Enjeux et défis du financement du développement dans la zone de l’Union économique et monétaire ouest-africaine post-COVID-19

Par Alain Tchibozo, Chef Economiste, Banque Ouest Africaine de Développement – BOAD

Endettement accru par les dépenses liées à la Covid-19

Le recours à l’endettement pour financer les plans de riposte et de relance économique explique principalement le fait que le déficit budgétaire des pays de l’Union Économique et Monétaire Ouest Africaine (UEMOA) se soit accru. Au plan des finances publiques, même en tenant compte d’un redémarrage de l’activité autour de 5.5% cette année (contre 1,5% en 2020), le déficit budgétaire global représenterait en 2021 près de 5,0% du PIB, après 5,4% en 2020. L’accumulation de déficits publics liés au financement de dépenses de fonctionnement des États apparaît de fait comme le principal facteur d’endettement public. Or la détérioration des finances publiques restreint l’accès futur des États à de nouveaux financements. En 2021, le service de la dette intérieure (paiement des intérêts et amortissement du principal) représentera plus de 50% du service total de la dette dans sept des huit États membres de l’UEMOA. En outre, la part des recettes publiques consacrée au service de la dette représente depuis 2020 plus d’1/3 des recettes totales dans sept États. Aussi, la question de la soutenabilité de la dette sera un enjeu crucial pour les États de la zone ces prochaines années.

Besoins accrus de financement du développement

Dans le même temps, la perspective d’une réouverture graduelle des économies occidentales, moteur de la reprise des échanges internationaux, rend prioritaire pour les pays de la zone UEMOA la nécessité de redoubler d’efforts pour combler les écarts de productivité. Ainsi en production de céréales par exemple, le rendement à l’hectare dans la zone UEMOA est 4 fois plus faible que dans l’Union Européenne ou en Chine. L’analyse des besoins d’investissements liés à la seule transition écologique tels qu’exprimés dans les engagements de développement durable 2020-2030 suggère que la zone a besoin de près de 120 milliards $US pour l’énergie (durables ou traditionnelles), l’agriculture (mécanisation et renforcement des techniques culturales), les infrastructures (y inclus numériques), ou encore le logement (y inclus social) selon les données de la Commission de l’UEMOA.

De même, les plans de riposte et de relance économique des États pour faire face à la Covid-19, estimés à près de 5 776,5 Mds FCFA (environ 9 milliards €), n’ont été financés qu’à hauteur de 26% (soit 1 503,7 milliards FCFA) à fin décembre 2020, dégageant un gap de financement restant à mobiliser de 4 272,8 Mds FCFA (environ 7 milliards €) (source Commission de l’UEMOA).

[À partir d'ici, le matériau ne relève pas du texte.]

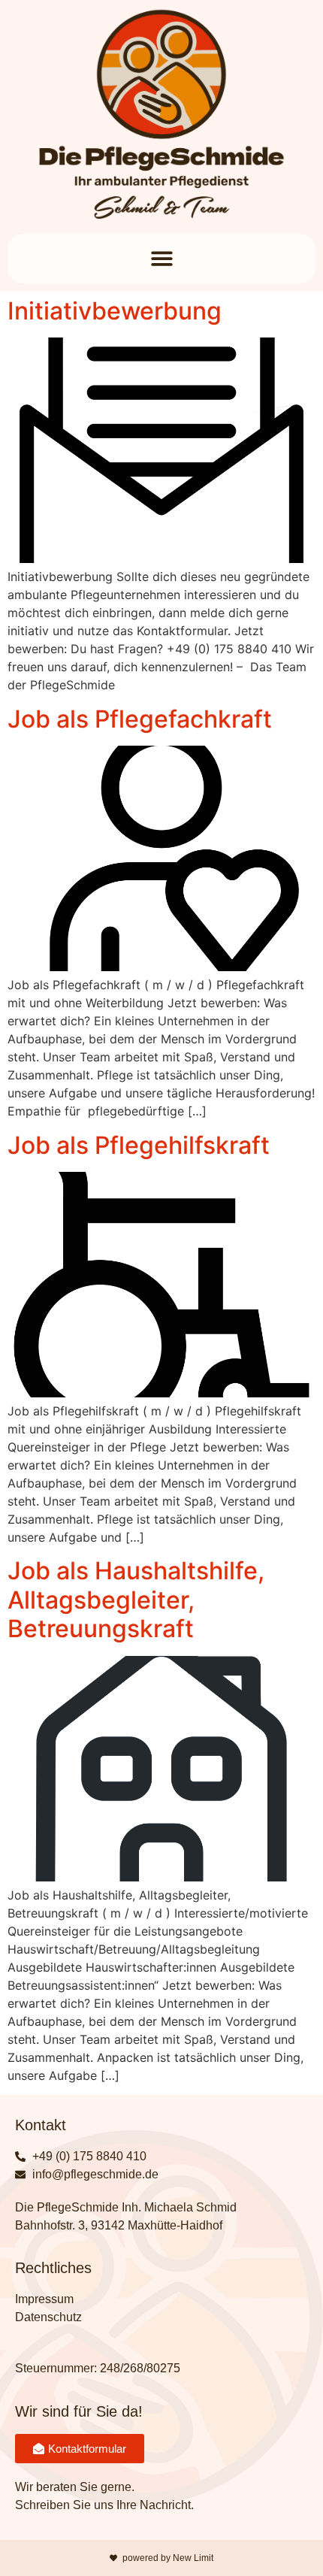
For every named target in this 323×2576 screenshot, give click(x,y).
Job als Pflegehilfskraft (139, 1145)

Un véhicule commun pour lever des ressources sur les marchés de capitaux internationaux

Dans un contexte où l’appétit des investisseurs internationaux pour le financement de projets liés à la transition écologique ne cesse de croître, l’accès aux marchés de capitaux internationaux pourrait permettre de substituer de la dette à échéance courte et chère par des ressources de maturités plus longues et moins onéreuses, rendant ainsi plus soutenable le service de la dette pour les pays de l’UEMOA. L’idée d’un véhicule commun pour lever des ressources sur les marchés de capitaux internationaux pourrait être mise sur la table. Ce mécanisme qui nécessiterait que la dette des États de la zone soit mutualisée pourrait être porté par un véhicule supranational disposant d’un « rating investment grade » qui émettrait des emprunts communautaires à l’instar des premières levées de fonds réalisées sur les marchés par la Commission de l’Union Européenne en vue de financer le plan de relance économique de 750 milliards € adopté l’été dernier. Et comme un tel véhicule devra être au préalable solidement capitalisé, il pourrait bénéficier du soutien financier opportun des pays du G20 qui ont encore récemment clairement exprimé leur volonté de réorienter une partie des DTS (droits de tirages spéciaux) prochainement alloués par le FMI vers le financement des économies africaines.